Confartigianato: «Il prezzo dell'elettricità ci penalizza. Intervenga il governo»

Milano Non solo titoli di Stato: a dividere l'Italia dall'Europa c'è anche lo spread energetico. Ovvero, la differenza fra i costi dell'energia elettrica utilizzata dalle imprese, che penalizza l'economia del nostro Paese per una cifra impressionante: 10 miliardi di euro. Tanto hanno pagato in più gli imprenditori italiani nel 2011 rispetto alla media europea: ma il conto più salato tocca alle aziende del Nord che complessivamente nel 2011 hanno sborsato per la bolletta della luce 5.848 milioni di euro in più rispetto ai loro colleghi dell'Ue.
I dati emergono da un'analisi condotta da Confartigianato, che colloca la Lombardia e Milano in vetta alla classifica delle regioni e delle province italiane con la bolletta elettrica più costosa a carico delle aziende. Ma è tutto il Nord a soffrire: subito dopo la Lombardia, con 2.289 milioni di euro di maggiori costi rispetto alla media Ue, infatti, troviamo il Veneto con un gap di 1.007 milioni di euro, l'Emilia Romagna con 904 milioni e dal Piemonte con 851 milioni.

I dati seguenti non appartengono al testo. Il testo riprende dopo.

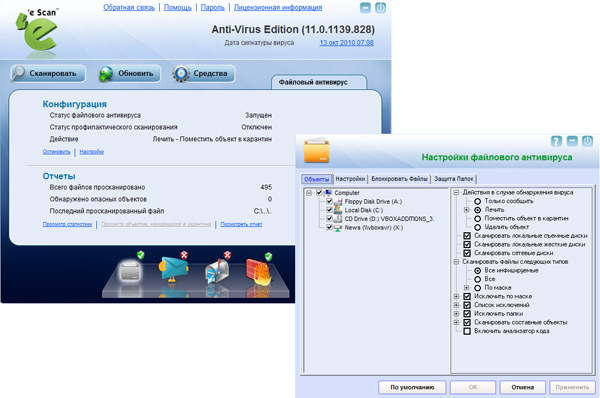Select the firewall flaming wall dock icon
600x398 pixels.
tap(258, 271)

La classifica provinciale vede al primo posto per il più ampio divario di oneri per le imprese rispetto all'Europa Milano, con un gap di 555 milioni di euro, seguita da Brescia (467 milioni), Roma (447), Torino (343) e Bergamo (293 milioni). A gonfiare la bolletta energetica delle imprese contribuisce la pressione fiscale che incide per il 21,1% sul prezzo finale dell'elettricità. «Il costo dell'energia elettrica per uso industriale - sottolinea il presidente di Confartigianato Giorgio Guerrini - è una delle tante zavorre che frenano la corsa delle imprese italiane, uno dei tanti oneri che riducono la nostra competitività rispetto ai competitor europei. Anche su questo fronte chiediamo al governo di agire in fretta per cominciare ad avvicinarci agli standard degli altri paesi Ue».

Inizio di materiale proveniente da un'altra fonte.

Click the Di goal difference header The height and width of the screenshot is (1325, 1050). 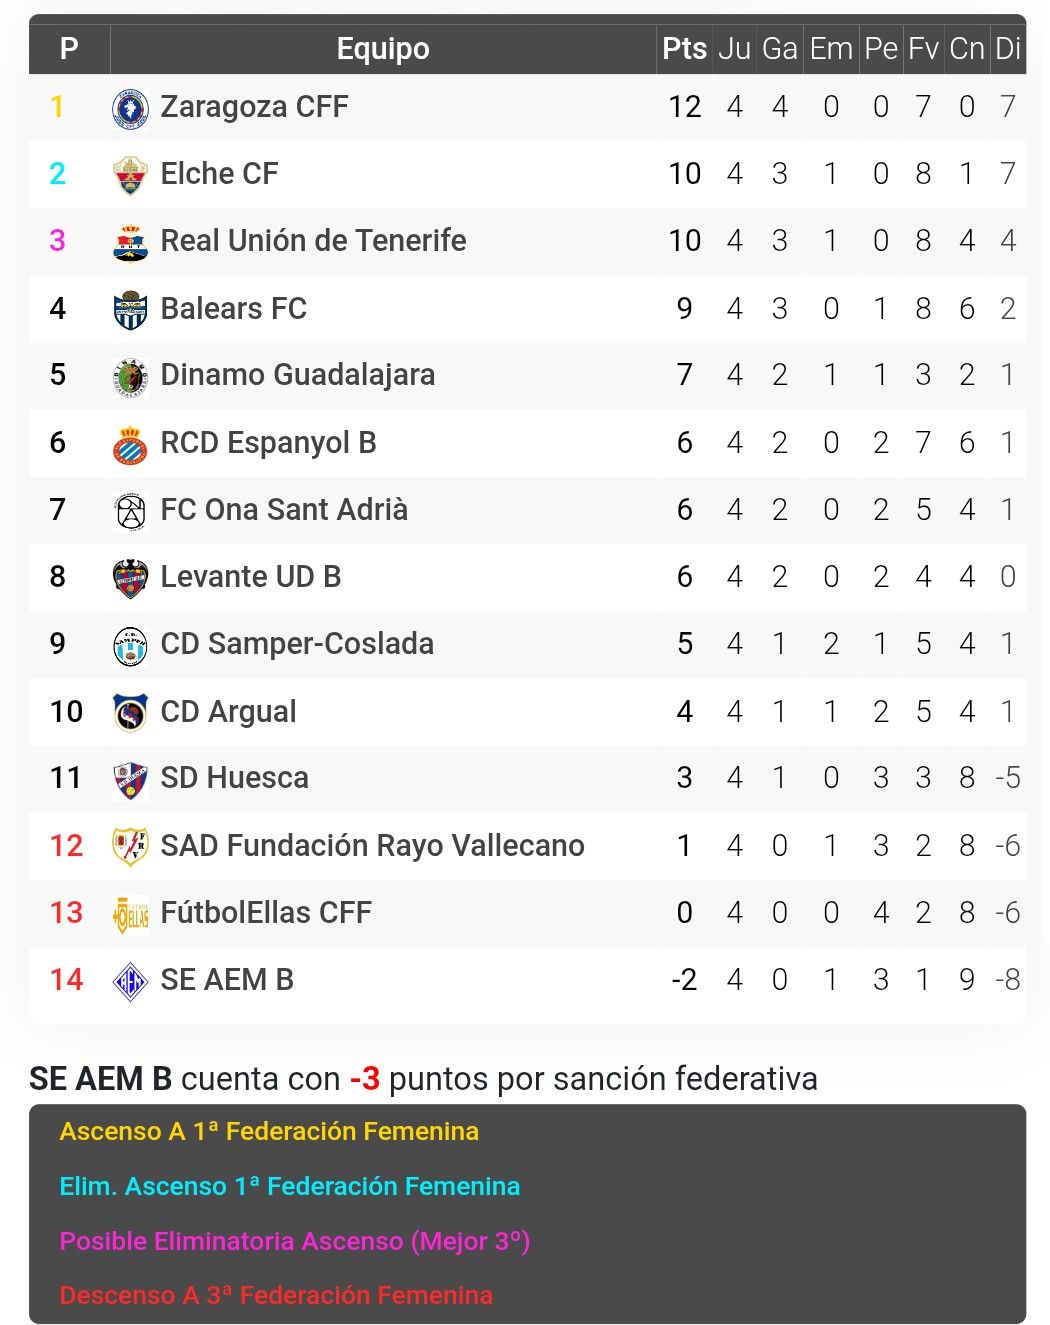1008,48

Ogni azienda italiana, infatti, paga mediamente l'energia elettrica 2.259 euro all'anno in più rispetto agli imprenditori europei: ma questo gap si allarga a 4.108 euro per ogni impresa del Friuli Venezia Giulia, a 3.471 euro per la Sardegna, a 2.791 euro per ogni azienda della Lombardia e a 2.752 euro per la Valle d'Aosta. Per un imprenditore dell'Umbria il divario è di 2.654 euro l'anno, mentre per ogni impresa del Trentino Alto Adige il gap annuo è di 2.601 euro. In realtà, in Italia la corsa dei prezzi dell'elettricità per uso industriale sembra da tempo inarrestabile: tra 2009 e 2011 la bolletta elettrica è aumentata del 17,4%, nell'Eurozona solo del 9,5%.
Tra il 2010 e il 2011 i rincari si sono attestati all'11%, mentre nell'Ue si sono fermati al 5,9%. Tutto ciò non ha fatto che allargare la distanza tra il nostro Paese e l'Europa: nel 2009 il gap per il costo dell'elettricità era del 26,5% per salire al 29,4% nel 2010 e al 35,6% nel 2011. E c'è un altro preoccupante indicatore del peggioramento della situazione economica: l'aumento dei protesti e le cambiali non pagate. Secondo i dati raccolti dalle Camere di commercio ed elaborati da Unioncamere - analizzati dall'Agi - nei primi quattro mesi di quest'anno, il numero complessivo degli effetti protestati (tra assegni, cambiali e tratte) risulta aumentato del 3% rispetto allo stesso periodo dell'anno precedente, passando da 429mila a oltre 442mila. Diminuisce invece l'importo medio (-13%) degli effetti contestati, passando dai 2.812 euro del 2011 ai 2.435 del 2012.

Famiglie e imprese, insomma, fanno fatica a onorare gli impegni economici, anche per importi più modesti che in passato. Anche qui, la classifica regionale per gli importi totali dei protesti vede al primo posto la Lombardia con 192 milioni di euro.